◆ TEXT PROVIDED:
+++

But how can we apply this knowledge for points that are not at the exact distance of our class centers? For this, we will have to find an analytical function, describing our empirical variogram best:

Defining Functions to Calculate Residuals Between Empirical and Theoretical Variogram Values¶

For this, we will choose a certain set of theoretical variograms and define, how the height ($h$) depends on the distance ($d$). $\sigma^2$ is the absolute variance of the ground height, and $\lambda$, $\alpha$ and $n$ are plotting parameters.
We will use four functions:

an exponential variogram

$\large h(d)=\sigma^2 \cdot (1-e^{-d/{\lambda}}) $

a Gaussian variogram

$\large h(d)=\sigma^2 \cdot (1-e^{-(d/\lambda)^2}) $

a spherical variogram

$\large h(d)=\sigma^2 \cdot \frac{h}{2\lambda} \cdot[3-(\frac{d}{\lambda})^2] $

a power function variogram

$\large h(d)=n \cdot d^{\alpha} + \sigma^2 $

In [11]:

def exp_var(x, class_centers, y_true=None, fit=True):
    """
    x : array [nugget, variance, correlation_length] of parameters, array
    class_centers : class centers / x-values to calculate variogram at, array
    y_true : observed variogram values (empirical variogram), array
    
    NOTES: this function takes class centers and observed variogram values
    and returns an array of residuals between the theoretical function and
    observed values
    """
    
    # calculate the theoretical variogram value
    exp = [(x[0] + (x[1] - x[0]) * (1 - np.exp(- i / x[2]))) for i in class_centers]
    
    if fit:
        # if fit is True, return an array of residuals (i.e., the deviations
        #     of the theoretical variogram values from the empirical variogram
        #     values)
        return np.array(np.array(exp) - np.array(y_true))
    else:
        # if fit is False, return only the theoretical variogram values at
        #     the given x-values
        return exp
        

def gauss_var(x, class_centers, y_true=None, fit=True):
    """
    x : array [nugget, variance, correlation_length] of parameters, array
    class_centers : class centers to calculate variogram at, array
    y_true : observed variogram values (empirical variogram), array
    
    NOTES: this function takes class centers and observed variogram values
    and returns an array of residuals between the theoretical function and
    observed values
    """
    
    # calculate the theoretical variogram value
    gauss = [(x[0] + (x[1] - x[0]) * (1 - np.exp(-1 * ((i / x[2]) ** 2)))) for i in class_centers]
    
    if fit:
        # if fit is True, return an array of residuals (i.e., the deviations
        #     of the theoretical variogram values from the empirical variogram
        #     values)
        return np.array(np.array(gauss) - np.array(y_true))
    else:
        # if fit is False, return only the theoretical variogram values at
        #     the given x-values
        return gauss

def spherical_var(x, class_centers, y_true=None, fit=True):
    """

+++

◆ ENTRIES SUPPLIED:

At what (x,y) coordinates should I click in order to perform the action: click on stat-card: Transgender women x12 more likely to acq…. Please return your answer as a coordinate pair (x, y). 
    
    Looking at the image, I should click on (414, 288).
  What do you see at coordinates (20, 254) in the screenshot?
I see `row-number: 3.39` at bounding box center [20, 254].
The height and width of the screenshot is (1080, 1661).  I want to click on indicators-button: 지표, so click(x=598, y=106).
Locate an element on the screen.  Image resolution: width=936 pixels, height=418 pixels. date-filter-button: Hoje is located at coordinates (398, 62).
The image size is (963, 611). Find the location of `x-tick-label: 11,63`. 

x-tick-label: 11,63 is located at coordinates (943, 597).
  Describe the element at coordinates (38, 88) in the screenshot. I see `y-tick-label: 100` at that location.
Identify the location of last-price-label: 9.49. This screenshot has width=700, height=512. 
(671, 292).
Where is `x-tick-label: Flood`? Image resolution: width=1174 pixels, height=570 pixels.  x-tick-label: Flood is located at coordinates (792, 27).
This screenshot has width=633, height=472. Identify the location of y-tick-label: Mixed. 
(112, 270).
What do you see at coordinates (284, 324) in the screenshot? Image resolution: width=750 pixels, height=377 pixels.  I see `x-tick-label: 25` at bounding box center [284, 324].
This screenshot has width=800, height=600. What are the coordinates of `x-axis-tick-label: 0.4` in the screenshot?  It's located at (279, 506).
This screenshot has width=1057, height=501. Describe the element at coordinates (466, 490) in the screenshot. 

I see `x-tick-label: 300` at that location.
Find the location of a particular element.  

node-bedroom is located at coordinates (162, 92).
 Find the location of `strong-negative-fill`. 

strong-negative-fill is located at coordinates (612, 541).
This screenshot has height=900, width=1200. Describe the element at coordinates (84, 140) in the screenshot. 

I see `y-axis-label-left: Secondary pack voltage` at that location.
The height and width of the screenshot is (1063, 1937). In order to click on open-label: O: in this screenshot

+++

◆ THINGS TO DO:
[1] Can you extract the stretch of the variogram tutorial from "Defining Functions to" through "are plotting parameters." word for word?
[2] How would you restate the variogram tutorial's paragraph beginning "For this, we will choose a certain set of theoretical variograms" more briefly, keeping its main facts?
[3] Would you proceed with the variogram tutorial from the point where it stops?
Nothing in the listing is needed here.

◆ EXPECTED RESPONSES:
[1]
Defining Functions to Calculate Residuals Between Empirical and Theoretical Variogram Values¶

For this, we will choose a certain set of theoretical variograms and define, how the height ($h$) depends on the distance ($d$). $\sigma^2$ is the absolute variance of the ground height, and $\lambda$, $\alpha$ and $n$ are plotting parameters.

[2] A set of theoretical variograms will be chosen, each defining how the height ($h$) depends on the distance ($d$). Here $\sigma^2$ is the absolute variance of the ground height, and $\lambda$, $\alpha$ and $n$ are plotting parameters.

[3]
    x : array [nugget, variance, correlation_length] of parameters, array
    class_centers : class centers to calculate variogram at, array
    y_true : observed variogram values (empirical variogram), array
    
    NOTES: this function takes class centers and observed variogram values
    and returns an array of residuals between the theoretical function and
    observed values
    """
    
    # calculate the theoretical variogram value
    spherical = [(x[0] + (x[1] - x[0]) * 0.5 * i / x[2] * (3 - (i / x[2]) ** 2)) if i < x[2] else x[1] for i in class_centers]
    
    if fit:
        # if fit is True, return an array of residuals (i.e., the deviations
        #     of the theoretical variogram values from the empirical variogram
        #     values)
        return np.array(np.array(spherical) - np.array(y_true))
    else:
        # if fit is False, return only the theoretical variogram values at
        #     the given x-values
        return spherical

def power_var(x, class_centers, y_true=None, fit=True):
    """
    x : array [nugget, slope, power] of parameters, array
    class_centers : class centers to calculate variogram at, array
    y_true : observed variogram values (empirical variogram), array
    
    NOTES: this function takes class centers and observed variogram values
    and returns an array of residuals between the theoretical function and
    observed values
    """
    
    # calculate the theoretical variogram value
    power = [(x[1] * i ** x[2] + x[0]) for i in class_centers]
    
    if fit:
        # if fit is True, return an array of residuals (i.e., the deviations
        #     of the theoretical variogram values from the empirical variogram
        #     values)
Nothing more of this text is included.